Despite limitations, this study may provide useful recommendations for correctional policies in future waves of the SARS-CoV-2 or other pandemics. Overall, the level of preventive behaviors among prison staff at the beginning of the pandemic seems high, but some measures could be improved, especially testing. Since testing can help to reduce the number of cases in prison facilities (Hagan et al., Citation2020; Marcum, Citation2020; Tsoungui Obama et al., Citation2021), testing staff members at regular intervals, especially in the presence of symptoms compatible with COVID-19, could be important for SARS-CoV-2 infection prevention and mitigation plans (Hagan et al., Citation2020). Being aware of their infection status could also help reducing prison staff’s worries regarding the health of their relatives.

Furthermore, among prison workers, correctional officers are a group that may require additional attention in terms of prevention strategies and health education. Since they appear to be less able to constantly keep the recommended 2 m distance from other persons living and working in the institution, prison managers could try to implement policies allowing greater physical distancing to correctional officers during their activities, despite the restrictions of the environment (Franco-Paredes et al., Citation2020; Li & Liu, Citation2020; Murdoch, Citation2020). In addition, during waves of the SARS-CoV-2 pandemic, prison staff availability could be reinforced (CPT, Citation2020), so their exposure to the detained population could be decreased.

Finally, accurate risk perceptions are critical in managing public health risks, and both downplayed and exaggerated fears can undermine the adoption of protective measures (Dryhurst et al., Citation2020). The results of this study suggest that, for prison health campaigns to be successful, communication strategies may have to increase prison staff awareness regarding their vulnerability to the SARS-CoV-2, so they may comply better with the preventive measures (De Hoog et al., Citation2008). However, a balance between optimistic bias and excessive fears is necessary for an optimal effectiveness of preventive measures (Van Bavel et al., Citation2020). Because fears regarding the SARS-CoV-2 impact may result in psychological distress (Koçak et al., Citation2021), and the mental health of prison workers is vulnerable during the pandemic (Montoya-Barthelemy et al., Citation2020), efforts to improve prison staff’s quality of working life (e.g., reducing overcrowding, increasing staff availability, and optimizing preventive measures) should be considered (Ellison & Caudill, Citation2020). Importantly, more in-depth research is necessary to develop our understanding of safety protocols and training in prison settings in order to help guide policies aiming to reduce the spread of COVID-19 among persons living and working in places of detention.

Acknowledgments

The authors thank Agathe Cornu-Debreilly, Daphné Doomun, Ianis Doomun, Mathieu Lutz, Elvire Rubayiza, Christian-Jean Sordet, Vincent Tan, and Tin Vo for their assistance in data collection and data coding.

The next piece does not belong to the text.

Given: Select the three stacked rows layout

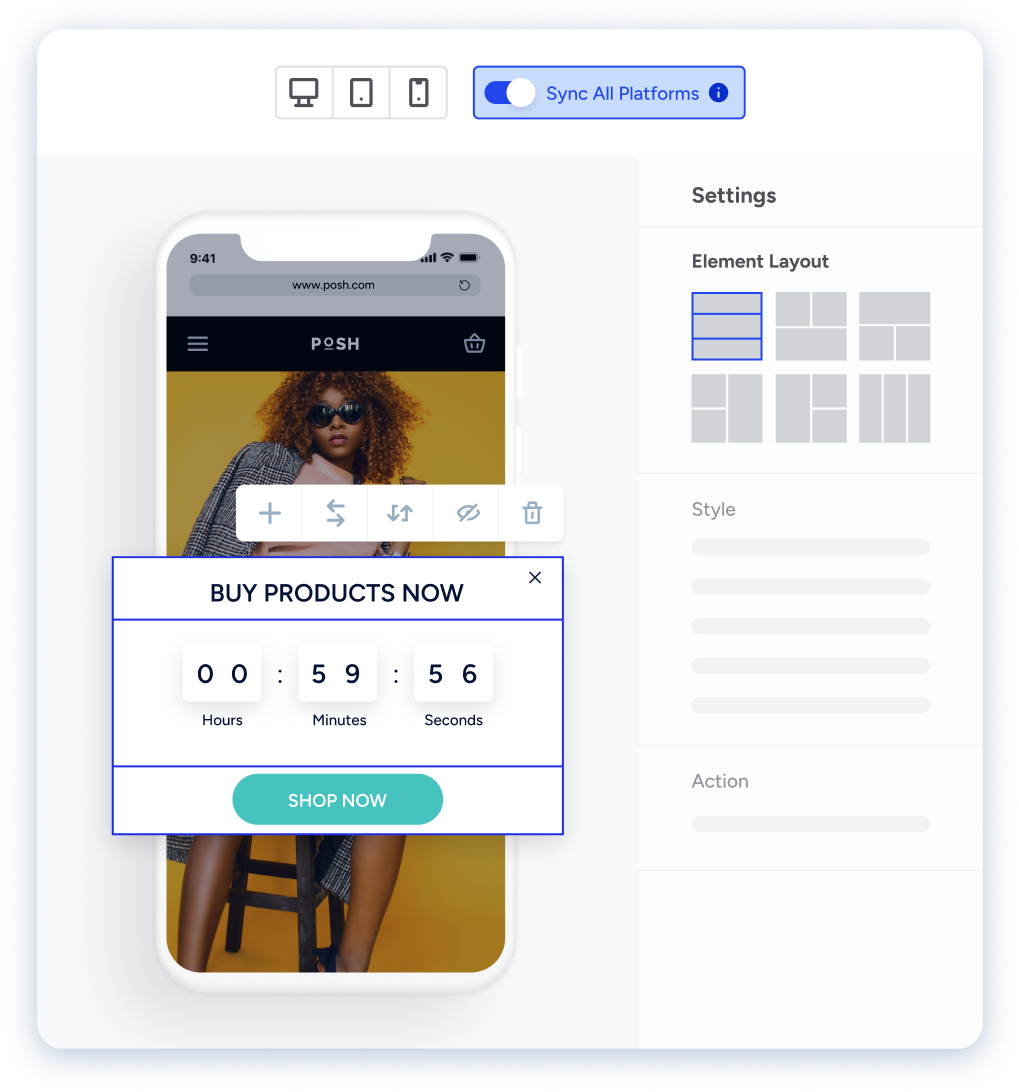Looking at the screenshot, I should pos(726,326).
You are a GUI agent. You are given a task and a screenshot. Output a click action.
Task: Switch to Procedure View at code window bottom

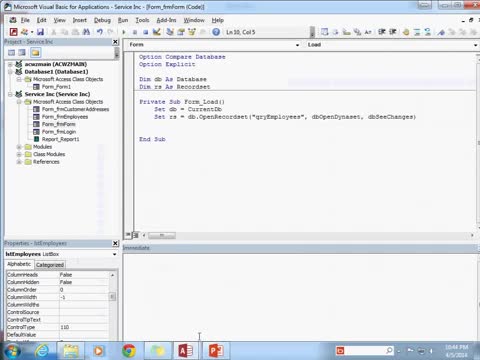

Data availability statement

The data that support the findings of this study are available on request from the corresponding author. The data are not publicly available due to privacy and ethical restrictions.

Disclosure statement

No potential conflict of interest was reported by the author(s).

Correction Statement

This article has been republished with minor changes. These changes do not impact the academic content of the article.

Additional information

Funding

The author(s) reported there is no funding associated with the work featured in this article.